Only one great dorsal fin with 9 spiny rays and 26-28 soft. The anal is symmetric but shorter, with 3 spiny rays and 25-26 unarmed. The lunate caudal fin, is particularly long on the sides.
The jaw has 18 teeth, the mandible 20. They are flat, with a wavy pattern interlocking to cut the algae. The orange-brown basic colour is run by thin longitudinal dark blue lines wavy and irregular.
Close to the operculum we note a showy horseshoe-shaped drawing, typical to the species. It is violet edged blue and open frontally. The zone of the head under the eyes shows a blue pattern that merges in a luminous spot in the underthroat. The lips and the dorsal fin, edged in blue like the anal, are yellow like the tracts around the eye and the upper part of the pectoral fins.
The caudal peduncle shows on both sides a dark horizontal line from where gets out, when needed, the typical and sharp surgeon blade of the Acanthurus.
In order to point out the thing to the predators, in this part of the body the background orange colour is much more intense, with a clear white break perpendicular to the blade followed by a zone dark and then bright blue. It is the logo of the weapon, a warning to exhibit, with the long caudal rays, in front of the aggressors nose.
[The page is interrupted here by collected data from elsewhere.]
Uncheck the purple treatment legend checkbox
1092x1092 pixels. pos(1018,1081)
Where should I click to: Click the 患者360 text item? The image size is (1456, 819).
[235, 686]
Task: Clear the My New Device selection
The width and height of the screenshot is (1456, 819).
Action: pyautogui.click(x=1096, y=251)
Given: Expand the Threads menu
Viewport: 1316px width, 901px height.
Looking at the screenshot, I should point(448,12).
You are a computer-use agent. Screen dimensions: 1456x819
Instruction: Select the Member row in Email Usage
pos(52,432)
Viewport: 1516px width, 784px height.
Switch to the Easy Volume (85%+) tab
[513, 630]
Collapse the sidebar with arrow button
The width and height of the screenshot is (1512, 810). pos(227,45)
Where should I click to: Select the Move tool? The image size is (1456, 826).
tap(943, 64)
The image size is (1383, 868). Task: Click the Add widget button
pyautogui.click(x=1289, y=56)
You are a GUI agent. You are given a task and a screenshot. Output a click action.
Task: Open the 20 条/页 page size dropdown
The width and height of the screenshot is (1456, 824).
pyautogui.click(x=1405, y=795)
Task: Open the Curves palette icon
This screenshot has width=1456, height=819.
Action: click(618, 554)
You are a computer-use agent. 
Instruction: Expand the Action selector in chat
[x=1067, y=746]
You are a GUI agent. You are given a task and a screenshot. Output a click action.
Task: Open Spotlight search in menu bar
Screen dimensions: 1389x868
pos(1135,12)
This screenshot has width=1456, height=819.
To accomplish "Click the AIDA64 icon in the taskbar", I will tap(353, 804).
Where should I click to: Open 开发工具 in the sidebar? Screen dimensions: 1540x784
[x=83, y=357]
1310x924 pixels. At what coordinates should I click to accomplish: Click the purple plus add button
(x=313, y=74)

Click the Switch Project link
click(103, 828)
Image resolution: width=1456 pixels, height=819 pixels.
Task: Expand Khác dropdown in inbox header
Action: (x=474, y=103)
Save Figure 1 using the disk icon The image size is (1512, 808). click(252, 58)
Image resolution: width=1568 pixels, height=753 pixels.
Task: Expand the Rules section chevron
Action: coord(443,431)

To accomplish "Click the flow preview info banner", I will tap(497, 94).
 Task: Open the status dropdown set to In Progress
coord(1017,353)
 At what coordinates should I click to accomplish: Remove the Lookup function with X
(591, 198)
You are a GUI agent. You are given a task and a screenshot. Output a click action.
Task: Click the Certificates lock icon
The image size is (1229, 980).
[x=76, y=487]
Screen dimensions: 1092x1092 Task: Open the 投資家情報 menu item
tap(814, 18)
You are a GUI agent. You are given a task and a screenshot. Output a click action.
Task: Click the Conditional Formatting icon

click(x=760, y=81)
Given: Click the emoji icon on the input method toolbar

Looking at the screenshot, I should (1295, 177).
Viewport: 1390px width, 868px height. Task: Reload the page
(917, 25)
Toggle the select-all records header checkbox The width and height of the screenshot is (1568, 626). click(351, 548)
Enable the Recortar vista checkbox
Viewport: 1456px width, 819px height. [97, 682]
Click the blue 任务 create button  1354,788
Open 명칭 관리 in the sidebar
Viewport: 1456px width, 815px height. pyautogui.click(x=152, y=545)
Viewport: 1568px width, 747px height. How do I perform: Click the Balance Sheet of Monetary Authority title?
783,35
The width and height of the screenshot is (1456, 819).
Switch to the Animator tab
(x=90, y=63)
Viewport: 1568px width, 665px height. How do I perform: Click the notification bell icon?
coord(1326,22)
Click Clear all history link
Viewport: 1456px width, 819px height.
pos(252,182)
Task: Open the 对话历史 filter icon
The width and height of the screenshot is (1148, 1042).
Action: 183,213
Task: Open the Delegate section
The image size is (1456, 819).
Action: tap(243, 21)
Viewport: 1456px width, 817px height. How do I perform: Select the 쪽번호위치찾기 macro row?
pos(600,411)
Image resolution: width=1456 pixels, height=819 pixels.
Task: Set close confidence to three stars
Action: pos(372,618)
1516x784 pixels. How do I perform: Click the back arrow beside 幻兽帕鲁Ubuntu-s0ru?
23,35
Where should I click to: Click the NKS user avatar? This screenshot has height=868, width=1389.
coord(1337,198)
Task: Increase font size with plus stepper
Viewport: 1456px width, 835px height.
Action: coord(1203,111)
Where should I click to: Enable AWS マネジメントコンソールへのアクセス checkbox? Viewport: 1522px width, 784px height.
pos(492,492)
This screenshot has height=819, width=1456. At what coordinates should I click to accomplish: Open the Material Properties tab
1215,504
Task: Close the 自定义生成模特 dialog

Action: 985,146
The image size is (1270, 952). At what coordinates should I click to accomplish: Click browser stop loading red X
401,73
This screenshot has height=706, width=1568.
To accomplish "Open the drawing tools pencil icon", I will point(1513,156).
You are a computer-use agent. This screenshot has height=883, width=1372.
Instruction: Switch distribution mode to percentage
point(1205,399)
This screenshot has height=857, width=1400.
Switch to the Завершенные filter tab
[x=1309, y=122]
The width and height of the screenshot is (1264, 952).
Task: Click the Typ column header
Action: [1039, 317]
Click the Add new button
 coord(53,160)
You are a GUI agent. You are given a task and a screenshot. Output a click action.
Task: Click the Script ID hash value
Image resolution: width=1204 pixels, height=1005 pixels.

Strategy used also by the Acanthurus bariene, quite similar species but with much more vast distribution, and a similar horseshoe-shaped drawing is present also in the sub-adults of the Acanthurus tennentii.
Ethology-Reproductive Biology
The Fowler’s surgeonfish nourishes of algae and debris, as often happens with the Acanthurus, therefore it is a useful scavenger of the reefs.
Not much is known about the reproduction of this species, relatively rare and surely little surveyed.
Seen the size, the adult fishes that end up in the nets are consuled by the locals, and some unlucky young is victim, due to its beauty, of the aquarium market. Seen the dimensions, it is in fact a species suitable only for the big pools of the public aquaria, not to forget its aggressiveness towards the other guests and the known feeding difficulties.
The resilience of the species is good, with populations that may double in 1,4-4,4 years, but the fishing vulnerability index is moderately high, marking already 42 on a scale of 100.